Rosenbaum: Um sich als Anleger vor Inflation zu schützen, muss man sich eine zentrale Regel bewusst machen. Steigende Zinsen sind Gift für langfristige, festverzinsliche Anlagen. Das heißt, gerade die als besonders sicher geltenden Staatsanleihen mit langen Laufzeiten sind in Zeiten steigender Zinsen eine denkbar ungünstige Anlageform.

Dagegen zeigt die Erfahrung, dass die Aktienmärkte zumindest zu Beginn einer neuen Inflationsphase einen gewissen Schutz vor Geldentwertung bieten. Aber Anleger haben nicht nur Vermögenswerte, sie haben auch Schulden. Für diese ist der Grundsatz gerade umgekehrt: Langfristige feste Zinsbindungen, die noch immer auf sehr attraktiven Niveaus möglich sind, schützen vor möglicherweise teuren Anschlussfinanzierungen. Privatvermögen, die mit diesen zwei Grundsätzen konstruiert sind, werden sich gut halten.

Mit alternativen Anlagen, das sind solche, die sich unabhängig vom Auf und Ab der Börsen und Zinsen entwickeln, kann der Anleger sein Depot gegen unvorhersehbare Schwankungen und eine überraschende Inflation absichern.
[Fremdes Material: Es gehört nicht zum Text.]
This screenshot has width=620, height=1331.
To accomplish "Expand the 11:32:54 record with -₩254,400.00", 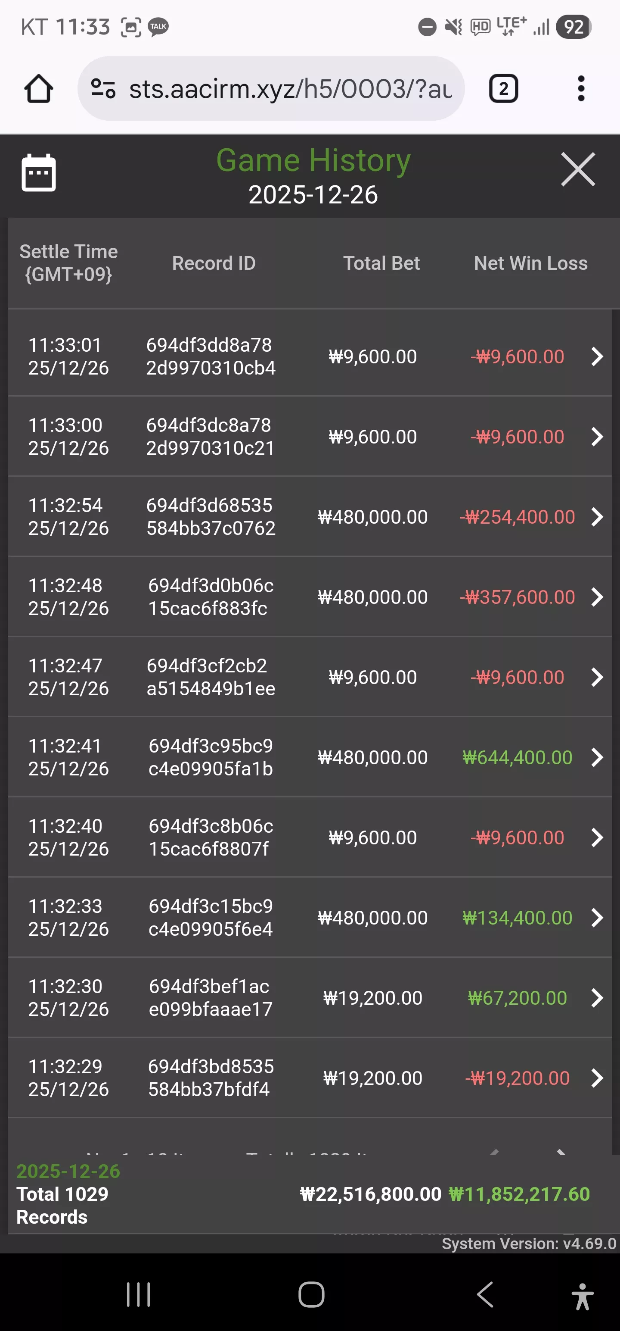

Dazu eignen sich z.B. versicherungsgebundene Anleihen (Katastrophen-Bonds), deren Rentabilität von Naturereignissen abhängt, die völlig unabhängig von der Wirtschaft sind. Auch langfristige Investitionen in Infrastrukturen wie Spitäler oder Stromleitungen können als Depotbausteine einen Beitrag zur Minderung von Wertschwankungen leisten.

Muss man sich als Anleger überhaupt speziell vor Inflation schützen oder kann man sein Depot von vorneherein so aufbauen, dass es mögliche längere Inflationsphasen aushält?

Rosenbaum: Anlageentscheidungen können nicht ein für alle Mal gefällt werden, sondern müssen an die sich ändernden Rahmenbedingungen angepasst werden. Es macht einen großen Unterschied, ob man dauerhaft höhere Zinsen erwartet oder nicht, denn davon hängt die Höhe der festverzinslichen Anlagen im Depot ab. Jedoch ist Inflation nicht das einzige Kriterium. Sicherheit, Liquidität und Wachstum der Anlagen dürfen nicht vergessen werden. Zusätzlich wird man um die Frage nicht herumkommen, welche Nachhaltigkeitsanforderungen, also Anforderungen an ökologische, soziale Kriterien und Grundsätze der Unternehmensführung die einzelnen Komponenten des Depots aufweisen sollen.